##### EXTRAIT #####
Vendredi 4 octobre à 18h, prérogative du président, Gaspard Koenig donnera le traditionnel « grand entretien inaugural », animé cette année par Emilie Aubry, rédactrice en chef de « Les dessous des cartes » (Arte).

Plus tôt dans la journée, Eméralda Longepee (géographe) et Denis Mercier (géomorphologue) évoqueront les terres « submergées, asséchées, dégelées » et dans tous les cas « transformées » par le changement climatique. La table ronde « Les terres agricoles, entre convoitise et partage » amènera Pierre Blanc, professeur de géopolitique, Carine Pachoud, géographe et Coline Sovran, chargée de plaidoyer, à explorer les terres du point de vue de leur concentration aux mains d’investisseurs ou entreprises privées et des initiatives déployées en réaction. Plusieurs intervenants experts échangeront autour d’une problématique résolument actuelle : le « Zéro artificialisation nette », objectif posé aux collectivités locales par la loi Climat et résilience. Simultanément, Fabrice Argounes, Martine Drozdz, géographes, et Laurent Carroue, de l’IGESR, se rencontreront autour de « Nos Lieux communs » (Editions Fayard), ouvrage explorant le monde à travers 100 lieux banals à exceptionnels. Et tandis que le speed-meeting géographique (voir entretien ci-après) aura débuté à La Boussole… au Cinéma Empire, Monique Poulot, géographe, Christian Huyghe, directeur scientifique Agriculture à Inrae, Eric Fottorino, écrivain et journaliste et Hélène Béchet, coordinatrice territoires et collectivités à Terre de liens débattront d’un thème d’avenir : « Quelle agriculture en France en 2050 ? ». Enfin « Les Alpes, terre sauvage » mettra en évidence, via une table ronde dédiée, un début de prise de conscience face à la fragilité des milieux et paysages alpins.
##### ENREGISTREMENTS DE DONNÉES #####
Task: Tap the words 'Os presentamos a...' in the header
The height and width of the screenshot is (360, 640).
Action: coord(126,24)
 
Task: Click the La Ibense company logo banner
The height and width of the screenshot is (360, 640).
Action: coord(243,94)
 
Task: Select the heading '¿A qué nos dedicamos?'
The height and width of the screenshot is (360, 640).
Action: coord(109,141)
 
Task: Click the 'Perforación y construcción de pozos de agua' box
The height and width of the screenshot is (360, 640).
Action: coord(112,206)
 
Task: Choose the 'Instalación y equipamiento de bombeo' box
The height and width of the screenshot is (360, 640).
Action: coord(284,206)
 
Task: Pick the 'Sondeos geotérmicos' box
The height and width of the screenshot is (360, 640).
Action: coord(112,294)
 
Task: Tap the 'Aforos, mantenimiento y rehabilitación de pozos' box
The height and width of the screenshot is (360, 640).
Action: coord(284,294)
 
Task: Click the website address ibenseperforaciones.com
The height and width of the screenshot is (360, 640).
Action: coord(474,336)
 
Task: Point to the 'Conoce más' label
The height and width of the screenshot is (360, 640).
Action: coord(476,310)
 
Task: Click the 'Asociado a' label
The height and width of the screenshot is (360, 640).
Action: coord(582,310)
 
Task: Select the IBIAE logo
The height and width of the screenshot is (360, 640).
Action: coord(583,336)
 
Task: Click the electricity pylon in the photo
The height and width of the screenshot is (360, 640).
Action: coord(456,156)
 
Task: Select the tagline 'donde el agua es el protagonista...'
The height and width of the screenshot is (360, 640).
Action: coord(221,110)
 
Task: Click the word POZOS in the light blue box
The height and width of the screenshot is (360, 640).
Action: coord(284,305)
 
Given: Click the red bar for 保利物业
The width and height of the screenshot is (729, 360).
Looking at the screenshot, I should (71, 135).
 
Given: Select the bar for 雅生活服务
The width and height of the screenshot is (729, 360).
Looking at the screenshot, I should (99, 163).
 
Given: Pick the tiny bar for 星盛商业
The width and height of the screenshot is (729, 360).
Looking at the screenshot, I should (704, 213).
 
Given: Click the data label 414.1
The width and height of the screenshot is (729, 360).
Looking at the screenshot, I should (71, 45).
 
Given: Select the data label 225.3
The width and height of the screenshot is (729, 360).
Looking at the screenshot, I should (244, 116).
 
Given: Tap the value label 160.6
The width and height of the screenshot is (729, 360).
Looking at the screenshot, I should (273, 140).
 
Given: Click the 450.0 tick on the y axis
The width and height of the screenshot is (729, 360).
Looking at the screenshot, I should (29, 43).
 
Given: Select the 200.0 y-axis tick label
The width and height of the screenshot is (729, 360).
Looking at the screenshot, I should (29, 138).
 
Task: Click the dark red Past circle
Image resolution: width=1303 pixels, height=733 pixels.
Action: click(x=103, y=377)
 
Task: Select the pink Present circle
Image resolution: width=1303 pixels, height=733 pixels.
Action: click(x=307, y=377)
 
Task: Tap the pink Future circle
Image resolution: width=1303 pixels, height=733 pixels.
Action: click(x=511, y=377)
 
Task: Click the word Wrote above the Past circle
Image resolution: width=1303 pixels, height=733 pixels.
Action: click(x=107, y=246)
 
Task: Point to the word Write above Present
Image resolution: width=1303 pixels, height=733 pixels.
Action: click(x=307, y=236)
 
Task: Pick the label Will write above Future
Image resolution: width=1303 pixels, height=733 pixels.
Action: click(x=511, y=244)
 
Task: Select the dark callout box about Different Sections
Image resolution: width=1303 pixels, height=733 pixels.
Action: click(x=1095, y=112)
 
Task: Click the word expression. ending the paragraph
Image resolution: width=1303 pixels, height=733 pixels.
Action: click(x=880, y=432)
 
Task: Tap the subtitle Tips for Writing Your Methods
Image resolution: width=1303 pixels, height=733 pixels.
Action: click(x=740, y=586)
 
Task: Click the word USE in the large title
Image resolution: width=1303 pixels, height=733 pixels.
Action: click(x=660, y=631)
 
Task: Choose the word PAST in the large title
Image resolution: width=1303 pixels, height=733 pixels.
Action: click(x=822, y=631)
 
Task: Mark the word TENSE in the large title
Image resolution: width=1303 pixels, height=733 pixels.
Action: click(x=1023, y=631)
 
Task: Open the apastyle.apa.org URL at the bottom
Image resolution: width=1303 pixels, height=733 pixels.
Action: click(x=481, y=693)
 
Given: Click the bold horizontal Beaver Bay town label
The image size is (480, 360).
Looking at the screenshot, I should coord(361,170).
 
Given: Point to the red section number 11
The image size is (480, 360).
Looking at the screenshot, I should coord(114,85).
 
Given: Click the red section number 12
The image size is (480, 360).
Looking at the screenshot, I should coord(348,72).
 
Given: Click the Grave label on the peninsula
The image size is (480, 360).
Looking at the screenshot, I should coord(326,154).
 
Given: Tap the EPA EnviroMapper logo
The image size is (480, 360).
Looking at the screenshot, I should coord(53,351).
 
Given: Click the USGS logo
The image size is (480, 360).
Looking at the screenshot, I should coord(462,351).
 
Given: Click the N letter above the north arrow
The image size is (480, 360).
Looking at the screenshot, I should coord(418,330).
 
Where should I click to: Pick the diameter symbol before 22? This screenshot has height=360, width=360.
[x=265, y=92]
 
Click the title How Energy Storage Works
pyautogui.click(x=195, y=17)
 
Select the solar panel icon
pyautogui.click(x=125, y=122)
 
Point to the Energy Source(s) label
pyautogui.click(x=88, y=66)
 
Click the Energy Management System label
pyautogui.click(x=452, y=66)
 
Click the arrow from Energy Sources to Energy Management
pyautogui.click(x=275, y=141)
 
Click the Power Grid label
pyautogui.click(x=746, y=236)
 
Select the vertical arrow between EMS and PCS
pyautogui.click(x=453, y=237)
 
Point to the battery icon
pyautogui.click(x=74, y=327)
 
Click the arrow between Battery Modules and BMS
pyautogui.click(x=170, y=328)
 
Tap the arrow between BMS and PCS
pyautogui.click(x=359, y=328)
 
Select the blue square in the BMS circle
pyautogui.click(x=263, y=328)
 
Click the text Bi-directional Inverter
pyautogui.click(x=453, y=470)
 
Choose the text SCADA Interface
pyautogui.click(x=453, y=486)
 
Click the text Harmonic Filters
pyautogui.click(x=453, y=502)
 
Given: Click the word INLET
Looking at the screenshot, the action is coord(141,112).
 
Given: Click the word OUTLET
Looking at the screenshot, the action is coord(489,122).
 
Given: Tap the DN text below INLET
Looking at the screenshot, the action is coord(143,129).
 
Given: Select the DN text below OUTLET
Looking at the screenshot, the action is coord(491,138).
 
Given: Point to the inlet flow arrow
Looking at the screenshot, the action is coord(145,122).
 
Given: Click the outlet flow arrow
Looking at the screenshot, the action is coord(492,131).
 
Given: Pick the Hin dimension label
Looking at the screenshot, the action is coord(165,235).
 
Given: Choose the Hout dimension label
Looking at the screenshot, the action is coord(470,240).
#####
OBJECTIFS:
**a)** D'après l'extrait, qui animera cette année le grand entretien inaugural donné par Gaspard Koenig ?
**b)** Indiquez si chacune des affirmations suivantes concorde avec l'extrait, en citant les mots qui permettent de trancher : (i) le « Zéro artificialisation nette » est un objectif fixé aux collectivités locales par la loi Climat et résilience ; (ii) le débat « Quelle agriculture en France en 2050 ? » se tiendra à La Boussole ; (iii) l'ouvrage « Nos Lieux communs » explore le monde à travers 50 lieux.
**c)** Prolongez l'extrait consacré à ce programme de rencontres, en reprenant après sa dernière phrase.

CORRIGÉ DE L'EXERCICE:
**a)** Emilie Aubry, rédactrice en chef de « Les dessous des cartes » (Arte).

**b)**
(i) Oui : « objectif posé aux collectivités locales par la loi Climat et résilience ».
(ii) Non : « au Cinéma Empire, Monique Poulot, géographe, Christian Huyghe, directeur scientifique Agriculture à Inrae, Eric Fottorino, écrivain et journaliste et Hélène Béchet, coordinatrice territoires et collectivités à Terre de liens débattront d'un thème d'avenir : « Quelle agriculture en France en 2050 ? » ».
(iii) Non : « ouvrage explorant le monde à travers 100 lieux banals à exceptionnels ».

**c)**
Samedi 5 octobre, Aude Le Gallou, géographe, Guillaume Hebert, architecte-urbaniste et Anne Delos, fondatrice Ma Friche Urbaine, s’interrogeront sur l’avenir des friches urbaines. Autre table ronde, autre question posée (et à « reposer sans cesse ») : « Où atterrir ? ». Ou comment retrouver, face au réchauffement climatique et aux crises écologiques, un rapport pérenne à nos terres et territoires. La table ronde « Ce que les terres cachent… et qu’on sait révéler ! » nous promet quant à elle une pluie de révélations fracassantes. Quant à celle intitulée « Quelles coopérations entre les métropoles et les territoires qui les entourent ? », elle réunira Claire Delfosse, géographe, et Thierry Paquot, essayiste et philosophe. Ils s’attarderont ensemble sur les grandes villes et leurs périphéries, ce qui les sépare et ce qui les rassemble. Les Alpes seront au cœur de plusieurs moments d’échanges dédiés aux « recompositions du tourisme alpin » et aux Alpes « face au changement climatique ». Ce même jour, il sera question de « racines au pied des immeubles » (soit l’agriculture en ville) et de Blue Marble Obsession (performance suivie d’un débat) par Michel Lussault.

Dimanche 6 octobre, le temps de « Promenons-nous dans les bois… de qui ? », Jean-Yves Boitte, chef du service forêt à l’ONF, François Schouver, enseignant en Gestion forestière et Roger Perrin, président de Forestiers Privés des Vosges, auront la lourde tâche de décrypter les évolutions et usages de la forêt française. Réunis pour « Mettre le passé en cartes », Dominique Garcia, président de l’INRAP et archéologue, Christian Grataloup, « le plus historien des géographes » (et grand témoin du FIG 2024) et Anne Lacambre, directrice littéraire, analyseront les dessous des cartes géographiques de l’Antiquité à nos jours. Enfin « Collectivité locale cherche terres pour sa transition agroécologique » s’intéressera, en compagnie de Mazarine Girardin, doctorante en géographie, de Coline Perrin, géographe et de Thibault Valois, directeur du syndicat mixte Multipole Nancy Sud Lorraine, aux difficultés que rencontrent les collectivités locales pour mener à bien la transition nécessaire.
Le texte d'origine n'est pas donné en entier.